Sunday, March 26, 2006

an American gesamtkunstwerk

Last weekend I was in Washington, D.C. for an audition. Unfortunately I was dismissed earlier than I had hoped, and had nothing to do on Saturday evening. I took the Metro to Dupont Circle, and wandered into the fantastic bookstore Kramerbooks. I saw a notice about an event down at George Washington University - maybe a bit of a walk, from P Street to G Street, but it sounded worthwhile. The local Wagnerian Society was presenting Francesca Zambello, an acclaimed operatic director currently undertaking a completely new Ring Cycle production at the Washington National Opera.

I reached the university lecture hall just in time to hear a man greeting the crowd, noting the presence of many new and young faces in the audience. This seemed a little strange, since as far as I could tell I was the only person in the room under 30. Drawing new, young listeners is an obsession of opera and classical music presenters; I worry that any young person who does show up will be made to feel like a rare and exotic butterfly, about to be crushed between plates of glass and proudly displayed. Robert Siegel interviewed Ms. Zambello on All Things Considered last Friday, and their conversation quickly abandoned Wagner to tackle those elusive Gen-Xers.

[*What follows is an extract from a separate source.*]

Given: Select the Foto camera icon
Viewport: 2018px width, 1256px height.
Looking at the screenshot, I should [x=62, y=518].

Fortunately Ms. Zambello got to speak more about her work than demographics that night in D.C. I don't pretend to know a lot about opera productions, but I love Wagner's music and I'm fascinated by his mythic and dramatic content. Ms. Zambello was quick to admit that many might not agree with her new production, but she hoped to provoke fresh thinking and dialogue. She intends to make Wagner relevant to an American audience, and a politically charged Washington audience in particular, by incorporating American images, myths, and characters. The Rhinemaidens are depicted as pioneer women, weaving their gold into a quilt; the dwarf Alberich is a miner greedily despoiling the pristine West. The Nibelungen are portrayed as slaves, a dark underclass forced to toil in hellish conditions, while the Gods are presented as Gilded Age aristocrats. Ms. Zambello coyly did not tell what Valhalla would become, but the giants Fafner and Fasolt, she said, would be familiar as pushy contractors.

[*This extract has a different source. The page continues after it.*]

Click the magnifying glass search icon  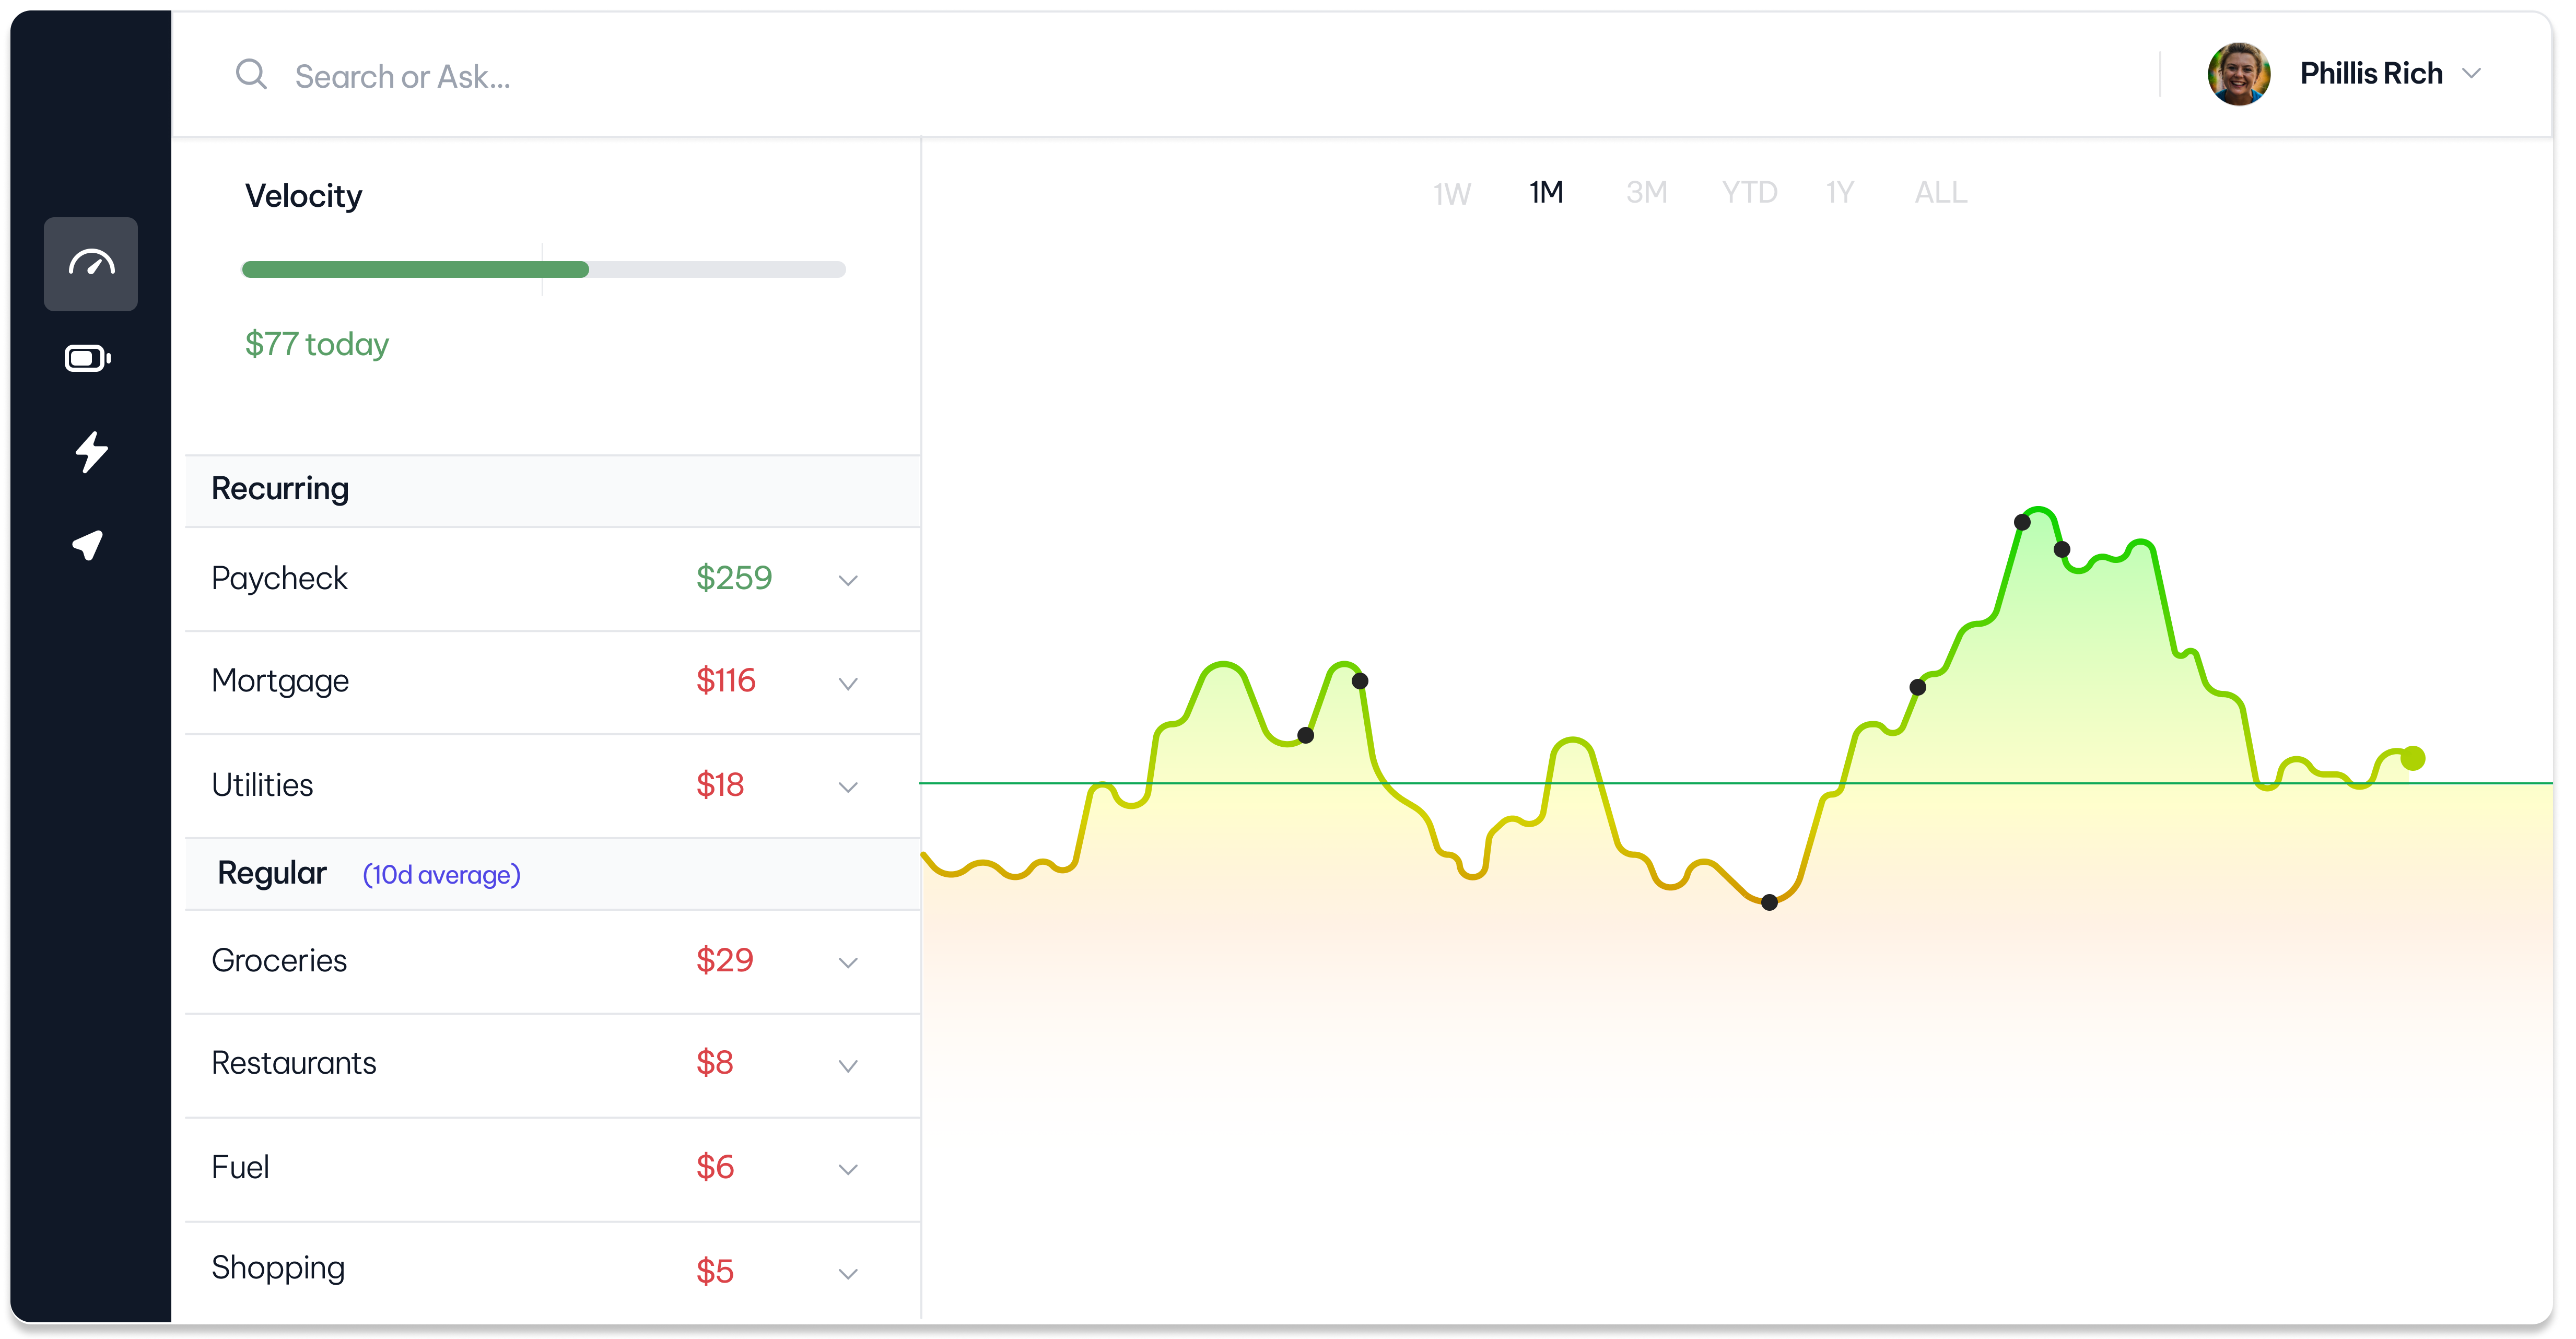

The Ring is so replete with symbolism to begin with, creating an elaborate new version almost seems like overkill. I was intrigued by the ambition and imagination of her ideas, though. Wagner's stories pose a lot of challenging questions about fate, power, love, and morality - as citizens of a powerful nation with jarringly unsettled society and values, we struggle with these issues now more than ever. So I'm glad to have heard what Ms. Zambello had to say, and I hope to read more reactions to her work, which opened just this weekend. Lately many people have been wondering where America went wrong, and to what tragic end we can look forward; while a century-old tetralogy of German musical dramas might be the first place to look for answers, it still might be one of the more interesting.

update: An excellent preview can be found at the blog ionarts. Anthony Tommasini's review of the production for the NY Times appeared on March 28th.